* EXTRAIT DU TEXTE

Monsieur le président,
Depuis le 16 mars dernier, nous sommes en guerre contre le coronavirus. Les seules armes dont nous disposions à cet instant tenaient d’une seule stratégie, la stratégie du manque : l’application des gestes barrière, la distanciation sociale et son corollaire principal, le confinement, y compris pour les fonctionnaires. Depuis cette date, après quelques jours de flottements, le nombre d’agents de nos directions en présentiel a fortement diminué. Dans le même temps, le télétravail a été très largement étendu. Il est devenu le quotidien des personnels déjà sous convention avant le début de la crise. Plusieurs d’entre nous se sont vus proposer ce mode de travail, pour exercer depuis chez eux, soit des missions prioritaires, soit des missions non-prioritaires. Nous autres, représentants du personnel avons, en responsabilité, fait d’énormes concessions en la matière, afin de garantir la sécurité sanitaire des agents.
Une autre partie des personnels a été confinée chez elle, en position d’autorisation d’absence, sans activité, faute de dotations en matériel informatique suffisante ou en raison d’une baisse importante d’activité.
Une dernière enfin, a dû gérer les enfants privés de crèches, d’écoles, s’isoler à cause de problèmes de santé, renoncer au présentiel parce que touchée par le virus. Tous ces agents ont été et sont encore les soldats de la lutte contre le virus.

* CONSIGNE
Poursuivez la déclaration des représentants du personnel sur la crise du coronavirus après sa dernière phrase.

* DONNÉES ENREGISTRÉES
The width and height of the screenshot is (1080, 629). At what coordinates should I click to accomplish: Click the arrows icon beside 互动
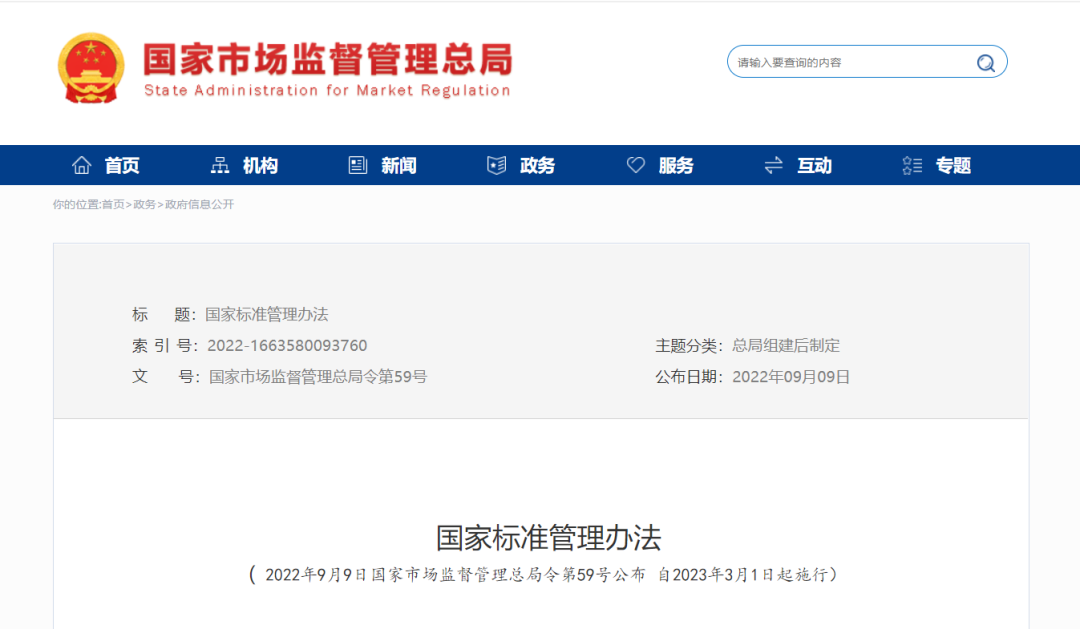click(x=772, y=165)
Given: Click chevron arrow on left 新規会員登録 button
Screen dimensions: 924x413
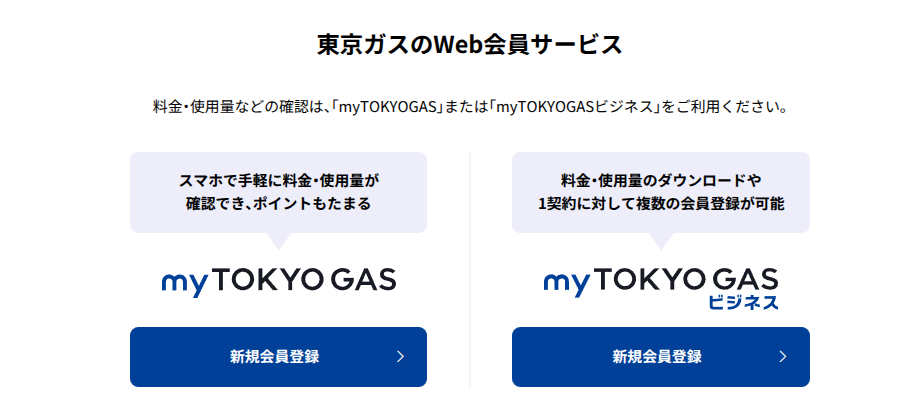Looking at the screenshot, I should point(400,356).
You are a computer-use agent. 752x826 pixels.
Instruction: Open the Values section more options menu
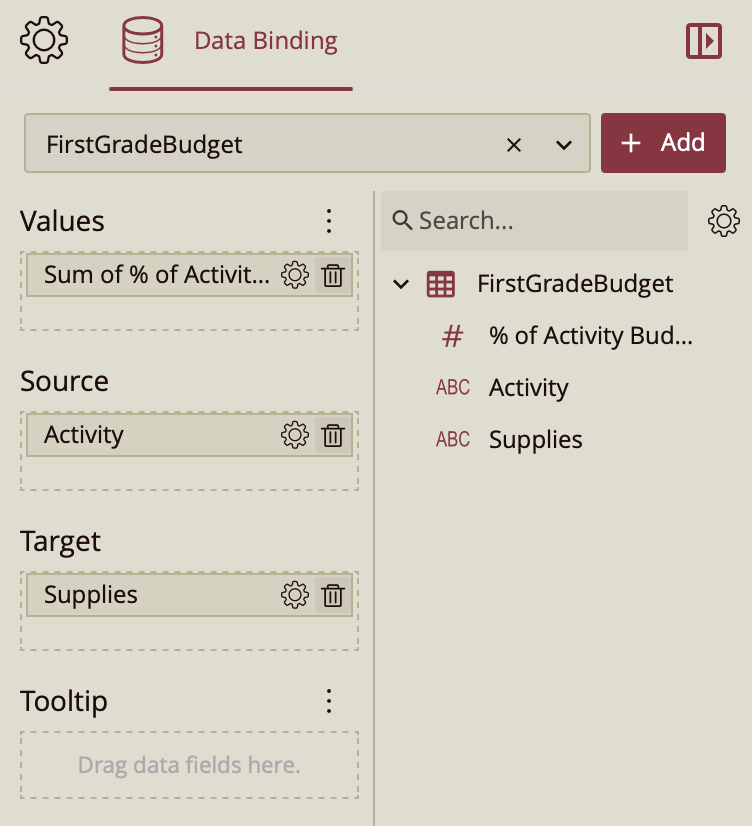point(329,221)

* RÉSULTAT OBTENU
Au même titre que les agents amenés à être présents (es) dans les services, pour assurer la continuité du service public et la « vie de la nation », ils ont suivi les consignes gouvernementales, répondu aux exigences de devoir civique au regard de la collectivité, fait preuve de sens de l’intérêt général et servi leur pays et leurs concitoyens en évitant de contaminer ou d’être contaminés et de surcharger les services d’urgence et leurs personnels. Elles et ils ont ainsi fait preuve de responsabilité et d’engagement.
Pourtant, ces conditions de vies quotidiennes, domestiques et professionnelles ne sont pas forcément des plus enviables ni pour eux, ni pour vous, ni pour nous.
A ce sens de l’intérêt général dont ils ont fait preuve pour éviter une hécatombe, le gouvernement les remercie en leur retirant de 5 à 10 jours selon les cas, à l’initiative des chefs de service, pour compenser la baisse ou l'interruption d’activité due au Covid-19. Il a donc décidé de tenir pour responsables et redevables les agents de la crise sanitaire. Pire, il introduit une division entre les agents qui laisse penser qu’il y aurait d'un côté les « vertueux et vertueuses » et de l'autre les « profiteurs et profiteuses » quand d'autres à l'autre bout de l'échelle sociale sont tout juste invités à éviter de se verser sans vergogne des dividendes colossaux.
Le message est clair, inciter les agents (es) à reprendre le chemin de leur travail, alors même que les conditions sanitaires sur le lieu de ce travail ne sont pas garanties et que nous n’avons pas l’assurance que tous les moyens seront mis en place pour les protéger.
Nous vous laissons imaginer les conséquences dans les services dès la semaine prochaine, la dégradation des relations entre les agents et leur hiérarchie et au sein des collectifs de travail.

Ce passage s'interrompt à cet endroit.